To evaluate the online execution efficiency, we measured the CPU-only inference latency of the trained MAPPO policy on the simulation platform. The actor network contains two hidden layers with 64 neurons each, and each AGV actor has 5705 trainable parameters. The measurement was conducted with 100 warm-up runs and 5000 repeated runs. The results are summarized in
Table 1.
| Algorithm 1: DPSO–MAPPO Dual-Timescale Joint Optimization Algorithm. |
![Sensors 26 03936 i001 Sensors 26 03936 i001]() |
As shown in
Table 1, the average latency for generating the joint offloading action of all AGVs is 0.2392 ms, and the average end-to-end online decision latency is 1.3793 ms. These values are much smaller than the duration of a small time-scale slot in the considered warehouse scheduling scenario. Therefore, the trained MAPPO policy can support real-time offloading decisions. In practical deployment, MAPPO training can be completed offline, while online execution only requires lightweight actor inference. The DPSO-based service-point optimization is performed at the larger time scale and can be executed by an edge scheduler or warehouse control server. Thus, the proposed DPSO–MAPPO framework is suitable for hierarchical deployment in intelligent warehousing systems.
6. Conclusions
This paper studies a dual-time-scale joint optimization of AGV service-point migration and task offloading in a multi-AGV intelligent warehousing scenario under a cloud–edge–device collaborative computing architecture. A system model integrating AGV migration, wireless transmission, and local/edge/cloud computing is established, and the objective is to minimize the long-term accumulated system delay subject to task latency, AGV energy-budget, and service-point conflict constraints. To solve the resulting mixed discrete decision-making problem, a DPSO–MAPPO joint algorithm is proposed, where DPSO searches service-point migration plans on the slow time scale and MAPPO learns coordinated multi-AGV offloading on the fast time scale. Simulation results show that the proposed method generates effective migration trajectories and offloading strategies, reducing the system delay by 13.55% in a typical setting while improving total energy consumption and energy-violation control.

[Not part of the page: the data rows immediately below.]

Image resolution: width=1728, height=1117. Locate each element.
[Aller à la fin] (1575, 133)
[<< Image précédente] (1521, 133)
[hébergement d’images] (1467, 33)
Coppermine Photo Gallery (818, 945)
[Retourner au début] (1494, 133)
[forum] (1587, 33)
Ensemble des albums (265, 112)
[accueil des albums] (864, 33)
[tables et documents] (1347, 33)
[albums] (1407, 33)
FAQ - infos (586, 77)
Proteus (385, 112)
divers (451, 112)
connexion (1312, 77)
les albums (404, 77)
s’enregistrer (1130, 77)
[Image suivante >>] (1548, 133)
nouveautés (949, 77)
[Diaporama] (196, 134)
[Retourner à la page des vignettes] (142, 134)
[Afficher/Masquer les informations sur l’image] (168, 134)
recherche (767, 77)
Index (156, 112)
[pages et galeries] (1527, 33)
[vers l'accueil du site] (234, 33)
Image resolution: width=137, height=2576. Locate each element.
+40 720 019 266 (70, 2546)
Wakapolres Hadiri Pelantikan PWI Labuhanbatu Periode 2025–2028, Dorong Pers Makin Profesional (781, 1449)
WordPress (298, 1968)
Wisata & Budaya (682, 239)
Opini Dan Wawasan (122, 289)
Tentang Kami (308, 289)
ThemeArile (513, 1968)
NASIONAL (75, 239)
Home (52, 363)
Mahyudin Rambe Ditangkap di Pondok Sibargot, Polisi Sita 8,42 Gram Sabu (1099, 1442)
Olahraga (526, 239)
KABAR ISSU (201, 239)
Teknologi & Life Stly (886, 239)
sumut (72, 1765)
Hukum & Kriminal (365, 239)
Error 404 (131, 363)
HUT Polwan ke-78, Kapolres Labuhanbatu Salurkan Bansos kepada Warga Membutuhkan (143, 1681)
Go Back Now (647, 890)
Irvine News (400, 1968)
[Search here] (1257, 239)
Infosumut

The results indicate that the proposed dual-time-scale design can effectively coordinate service-point migration and task offloading, thereby improving both delay performance and energy-constraint control. However, several issues remain for future work. First, more flexible time-indexed service-point sharing and dynamic collision avoidance can be considered to better support high-demand warehouse areas. Second, the communication and computation models can be extended by incorporating multi-user interference, dynamic bandwidth allocation, MEC queue evolution, and fine-grained CPU scheduling. Finally, larger-scale simulations and digital-twin or real-world AGV testbeds can be further used to validate the engineering applicability of the proposed framework.